Something in Ampris snapped. Perhaps it was the weeks of hard work and inadequate food, the grueling discipline, her grief and pent-up resentments—but everything inside her came boiling up into a fury that erupted in a powerful, full-throated roar.
The noise drowned out Kevarsh’s shouting, and he paused in mid-swing as Ampris turned on him with bared fangs. She roared again, her rage like a fire in her veins. Her fear dropped away, and she lunged at him with claws and snapping teeth.
Kevarsh’s rill dropped limply onto his shoulders, and with an inarticulate squeak he bounded aside to put the desk between him and her. “Get back!” he shouted at her, slashing defensively with the baton. “It is forbidden to turn on your master.”
She grabbed the baton and tore it from his hands.
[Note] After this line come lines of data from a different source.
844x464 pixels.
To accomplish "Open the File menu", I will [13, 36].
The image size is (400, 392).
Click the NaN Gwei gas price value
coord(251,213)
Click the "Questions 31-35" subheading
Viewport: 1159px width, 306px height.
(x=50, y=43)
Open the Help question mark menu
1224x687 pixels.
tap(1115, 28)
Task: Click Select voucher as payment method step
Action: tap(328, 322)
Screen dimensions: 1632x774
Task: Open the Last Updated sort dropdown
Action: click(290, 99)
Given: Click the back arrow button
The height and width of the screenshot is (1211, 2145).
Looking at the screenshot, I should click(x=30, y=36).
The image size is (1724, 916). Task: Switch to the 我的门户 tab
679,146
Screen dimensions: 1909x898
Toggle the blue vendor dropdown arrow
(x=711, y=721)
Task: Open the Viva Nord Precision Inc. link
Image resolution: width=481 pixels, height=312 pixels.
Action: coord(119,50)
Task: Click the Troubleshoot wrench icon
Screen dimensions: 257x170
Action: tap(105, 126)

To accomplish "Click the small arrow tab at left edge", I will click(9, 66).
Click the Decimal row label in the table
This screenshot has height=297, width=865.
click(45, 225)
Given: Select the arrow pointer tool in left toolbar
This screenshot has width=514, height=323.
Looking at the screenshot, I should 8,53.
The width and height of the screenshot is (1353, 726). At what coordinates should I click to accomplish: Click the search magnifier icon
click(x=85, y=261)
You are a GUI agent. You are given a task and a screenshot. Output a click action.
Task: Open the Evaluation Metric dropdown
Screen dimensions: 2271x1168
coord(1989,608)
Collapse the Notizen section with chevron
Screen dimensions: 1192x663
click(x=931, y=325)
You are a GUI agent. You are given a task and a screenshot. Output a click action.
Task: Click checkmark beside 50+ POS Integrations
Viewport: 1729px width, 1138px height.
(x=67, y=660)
Breaking it in half, she flung the pieces away. “You are not my master,” she growled. “You do not own me. You do not command me. I pray you will live long enough to catch the Dancing Death, you old fool.”
“And you are doomed to the labor camps!” he shouted back. “You’ll pay for this. You’ll crawl on your belly and cry out for death before they’re through with you. You’ll wish your heathen mother had killed you at birth rather than suffer the torture and degradation that every stinking abiru deserves.”
Shoving the desk aside with a strength she didn’t know she possessed, she came at him, knowing nothing but the desire to snap his scrawny neck in her jaws. She wanted to hear him squeal for mercy before she shook the life from him.
Backing up hastily, Kevarsh grabbed the nearest object off the desk and flung it at her. It struck Ampris in the shoulder, heavy enough to slow her. Kevarsh scrambled sideways and reached the linkup before Ampris could stop him. An alarm sounded, startling her.
“The patrollers will deal with you,” Kevarsh told her, his rill as red as his eyes were wild. He flicked out his tongue at her, laughing in triumph. “You fool, they will cut off your hands for stealing, and you will—”
Ampris tackled him with the full weight of her body, driving him down in a flailing tangle of limbs and tail. He hit the polished floor hard, his head thumping like a ripe melon, then lay still and crumpled beneath her.
The sudden silence beneath the whooping alarm drove back her anger. She blinked, gulping in air, and for a moment could not think of what to do. If she’d killed him, then her life was finished.
Fresh fear gripped her, shaking her from her daze. This was no time to sit here and shake. The patrollers would be arriving at any minute, and they would give her no chance to explain.
She’d committed how many crimes already? Using her master’s equipment without permission, calling the palace, striking a Viis, maybe killing a Viis. She knew the laws were harsh and absolute. Any abiru attack against a Viis, any instance of a slave’s turning against master, brought death. There was no appeal from such a penalty. The patrollers would probably shoot her on sight.